The Islamic State remains an undefeated threat
Pentagon and the United Nations both estimate that the group still has as many as 30,000 active insurgents in the region. Thousands more IS-aligned fighters are spread across Africa and Asia, from the scrublands of Mali and Niger to the deserts of Iraq and mountains of Afghanistan, to the island jungles of the Philippines.
I keep track of the loose alliance of various global affiliates and insurgent groups collectively known as the Islamic State. It’s part of my research chronicling America’s wars in remote lands where I have worked for the CIA and the U.S. Army. I also monitor Islamic State activities around the world for a University of Massachusetts-Dartmouth project I lead called MappingISIS.com
In recent months, the Islamic State group has reconstituted itself in the Syria-Iraq region and continues to inspire mayhem across the globe.
The “Dawla Islamia,” or Islamic State, began as a Sunni Muslim insurgent group in Iraq amid the maelstrom of sectarian violence that followed the U.S.-led 2003 invasion. Up until then, Saddam Hussein’s ruling Baathist party had suppressed Islamist jihadi groups of all stripes, limiting influence in Iraq from Shiite-dominated Iran and Sunni-fundamentalist Saudi Arabia.

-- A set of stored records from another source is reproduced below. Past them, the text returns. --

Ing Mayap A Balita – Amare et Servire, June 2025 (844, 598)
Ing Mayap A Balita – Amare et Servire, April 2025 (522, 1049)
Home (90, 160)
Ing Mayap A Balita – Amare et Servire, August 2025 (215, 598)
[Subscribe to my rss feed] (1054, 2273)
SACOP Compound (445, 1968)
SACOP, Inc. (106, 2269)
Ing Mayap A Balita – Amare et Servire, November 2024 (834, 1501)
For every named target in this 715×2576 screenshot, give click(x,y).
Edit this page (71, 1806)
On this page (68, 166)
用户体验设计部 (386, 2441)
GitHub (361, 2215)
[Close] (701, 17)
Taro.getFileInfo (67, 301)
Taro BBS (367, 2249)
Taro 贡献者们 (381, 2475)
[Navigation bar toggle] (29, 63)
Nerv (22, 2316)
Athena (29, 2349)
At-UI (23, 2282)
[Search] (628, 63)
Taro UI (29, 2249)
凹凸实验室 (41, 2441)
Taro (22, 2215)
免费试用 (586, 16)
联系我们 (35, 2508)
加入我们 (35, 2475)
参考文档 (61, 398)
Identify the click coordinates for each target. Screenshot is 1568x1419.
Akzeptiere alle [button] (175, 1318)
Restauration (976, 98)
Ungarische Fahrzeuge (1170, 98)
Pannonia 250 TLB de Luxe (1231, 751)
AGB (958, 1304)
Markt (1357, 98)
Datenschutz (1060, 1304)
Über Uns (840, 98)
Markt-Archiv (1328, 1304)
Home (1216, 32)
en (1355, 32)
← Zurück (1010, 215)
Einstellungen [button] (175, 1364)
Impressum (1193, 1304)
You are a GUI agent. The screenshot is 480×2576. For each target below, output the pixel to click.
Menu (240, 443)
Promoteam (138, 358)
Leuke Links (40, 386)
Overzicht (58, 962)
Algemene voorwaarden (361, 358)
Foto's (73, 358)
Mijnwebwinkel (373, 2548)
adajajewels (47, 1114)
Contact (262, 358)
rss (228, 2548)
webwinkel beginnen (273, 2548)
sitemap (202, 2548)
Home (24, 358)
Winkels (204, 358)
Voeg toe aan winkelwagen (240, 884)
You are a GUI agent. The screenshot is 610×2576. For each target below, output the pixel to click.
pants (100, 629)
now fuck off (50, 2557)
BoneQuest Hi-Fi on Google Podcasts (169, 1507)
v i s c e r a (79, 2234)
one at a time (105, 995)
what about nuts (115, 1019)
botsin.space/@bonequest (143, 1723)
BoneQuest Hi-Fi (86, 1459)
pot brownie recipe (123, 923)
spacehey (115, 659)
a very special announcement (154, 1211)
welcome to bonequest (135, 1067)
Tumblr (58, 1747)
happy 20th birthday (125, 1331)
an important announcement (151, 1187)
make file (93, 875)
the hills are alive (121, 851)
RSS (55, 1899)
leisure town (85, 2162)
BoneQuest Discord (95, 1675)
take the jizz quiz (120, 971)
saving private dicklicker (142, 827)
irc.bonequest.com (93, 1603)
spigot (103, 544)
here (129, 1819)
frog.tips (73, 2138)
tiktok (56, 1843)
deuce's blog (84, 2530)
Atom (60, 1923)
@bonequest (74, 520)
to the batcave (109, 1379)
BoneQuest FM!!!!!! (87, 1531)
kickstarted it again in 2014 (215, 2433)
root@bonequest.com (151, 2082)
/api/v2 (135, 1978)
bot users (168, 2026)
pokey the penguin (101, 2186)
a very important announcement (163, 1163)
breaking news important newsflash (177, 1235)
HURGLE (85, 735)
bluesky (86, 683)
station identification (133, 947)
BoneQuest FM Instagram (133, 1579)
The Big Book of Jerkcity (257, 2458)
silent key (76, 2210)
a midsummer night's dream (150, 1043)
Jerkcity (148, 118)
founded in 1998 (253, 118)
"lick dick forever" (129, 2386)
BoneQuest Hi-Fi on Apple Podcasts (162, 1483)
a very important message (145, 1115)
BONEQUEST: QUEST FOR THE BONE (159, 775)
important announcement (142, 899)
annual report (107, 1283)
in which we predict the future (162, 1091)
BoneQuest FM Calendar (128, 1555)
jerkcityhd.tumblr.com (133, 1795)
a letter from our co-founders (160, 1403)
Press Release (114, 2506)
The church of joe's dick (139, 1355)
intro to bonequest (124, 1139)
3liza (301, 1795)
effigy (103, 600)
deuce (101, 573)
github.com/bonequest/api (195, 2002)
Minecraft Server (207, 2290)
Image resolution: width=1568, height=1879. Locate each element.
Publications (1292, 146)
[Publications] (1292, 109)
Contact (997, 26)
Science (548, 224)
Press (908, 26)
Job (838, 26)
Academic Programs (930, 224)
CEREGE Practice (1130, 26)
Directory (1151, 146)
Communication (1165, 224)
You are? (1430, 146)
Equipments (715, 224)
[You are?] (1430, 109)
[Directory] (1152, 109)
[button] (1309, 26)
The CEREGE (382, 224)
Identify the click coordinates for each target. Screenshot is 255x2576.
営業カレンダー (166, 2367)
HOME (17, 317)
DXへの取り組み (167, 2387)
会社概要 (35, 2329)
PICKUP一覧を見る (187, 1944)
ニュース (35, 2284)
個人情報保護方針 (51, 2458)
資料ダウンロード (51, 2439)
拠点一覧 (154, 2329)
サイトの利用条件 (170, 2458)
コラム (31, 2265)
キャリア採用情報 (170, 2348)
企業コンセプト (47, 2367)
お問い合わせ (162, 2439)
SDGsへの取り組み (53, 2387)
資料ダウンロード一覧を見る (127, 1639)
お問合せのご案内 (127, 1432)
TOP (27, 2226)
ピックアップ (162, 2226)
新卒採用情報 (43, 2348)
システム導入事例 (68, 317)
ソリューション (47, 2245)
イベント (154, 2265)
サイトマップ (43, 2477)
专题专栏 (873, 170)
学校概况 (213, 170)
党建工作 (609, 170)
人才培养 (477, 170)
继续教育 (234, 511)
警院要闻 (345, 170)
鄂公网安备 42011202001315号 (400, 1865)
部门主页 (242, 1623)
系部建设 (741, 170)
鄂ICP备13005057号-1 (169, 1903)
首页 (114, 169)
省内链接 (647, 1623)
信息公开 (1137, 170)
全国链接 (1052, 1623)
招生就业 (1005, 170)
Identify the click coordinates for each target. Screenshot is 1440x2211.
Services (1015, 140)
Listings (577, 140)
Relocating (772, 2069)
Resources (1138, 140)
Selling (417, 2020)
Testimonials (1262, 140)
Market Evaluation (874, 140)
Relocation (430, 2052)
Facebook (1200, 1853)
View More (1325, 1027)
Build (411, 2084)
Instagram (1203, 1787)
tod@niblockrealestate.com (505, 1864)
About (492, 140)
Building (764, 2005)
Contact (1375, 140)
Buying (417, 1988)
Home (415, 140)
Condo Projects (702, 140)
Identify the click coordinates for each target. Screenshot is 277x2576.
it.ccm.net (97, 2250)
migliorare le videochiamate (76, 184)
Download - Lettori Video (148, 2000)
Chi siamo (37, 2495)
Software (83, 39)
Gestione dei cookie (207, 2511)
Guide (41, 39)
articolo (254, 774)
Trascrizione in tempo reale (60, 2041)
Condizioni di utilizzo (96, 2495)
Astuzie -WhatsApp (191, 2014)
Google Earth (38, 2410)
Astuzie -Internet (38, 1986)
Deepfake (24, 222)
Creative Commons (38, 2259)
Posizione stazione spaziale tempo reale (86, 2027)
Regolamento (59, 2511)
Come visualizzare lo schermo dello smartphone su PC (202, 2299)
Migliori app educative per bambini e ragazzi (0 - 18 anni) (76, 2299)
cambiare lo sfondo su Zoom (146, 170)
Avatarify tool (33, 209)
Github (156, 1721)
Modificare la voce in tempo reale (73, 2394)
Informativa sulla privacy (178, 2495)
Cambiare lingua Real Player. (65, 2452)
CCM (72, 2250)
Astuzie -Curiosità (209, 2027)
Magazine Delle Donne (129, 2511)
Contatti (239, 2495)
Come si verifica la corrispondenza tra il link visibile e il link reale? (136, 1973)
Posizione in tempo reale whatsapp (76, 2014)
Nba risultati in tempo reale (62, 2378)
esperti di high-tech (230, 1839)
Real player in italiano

In 2014 IS blitzed across the region and took over a wide swath of Iraq and Syria, where it functioned as a de facto government. It also maintained a ferocious fighting force, always seeking to expand the reach of its so-called “caliphate” fundamentalist Islamic regime.
Since major defeats in 2017, the Islamic State group has retreated to a largely inaccessible sanctuary in the remote Qara Chok, Hamrin and Makhmoul mountains of northeastern Iraq. From there, they regularly attack U.S. and Iraqi troops, Kurdish forces and local Shiite militias. They also attract new Sunni recruits, resentful of discrimination and repression from the currently Shiite-dominated Iraqi government.
The group’s terror campaigns include dressing up as government troops at fake checkpoints and executing “traitors,” killing pro-government tribal and village elders and executing government employees in night raids on their homes.
In the summer of 2019, IS fighters in northern Iraq also burned hundreds of acres of crops belonging to suspected pro-government villagers whom they labeled “infidels.”
Most recently, IS fighters have been heartened by the U.S. drone strike that killed Iranian Maj. Gen. Qassem Soleimani, who had led Iraqi Shiite militias against them. Soleimani’s death, which Islamic State leaders hailed as “divine intervention,” led to a halt in joint U.S.-Iraqi operations against the Islamic State. Iraq’s parliament and prime minister have called for all U.S. troops to leave Iraq, which would provide opportunity for IS forces to expand their operations.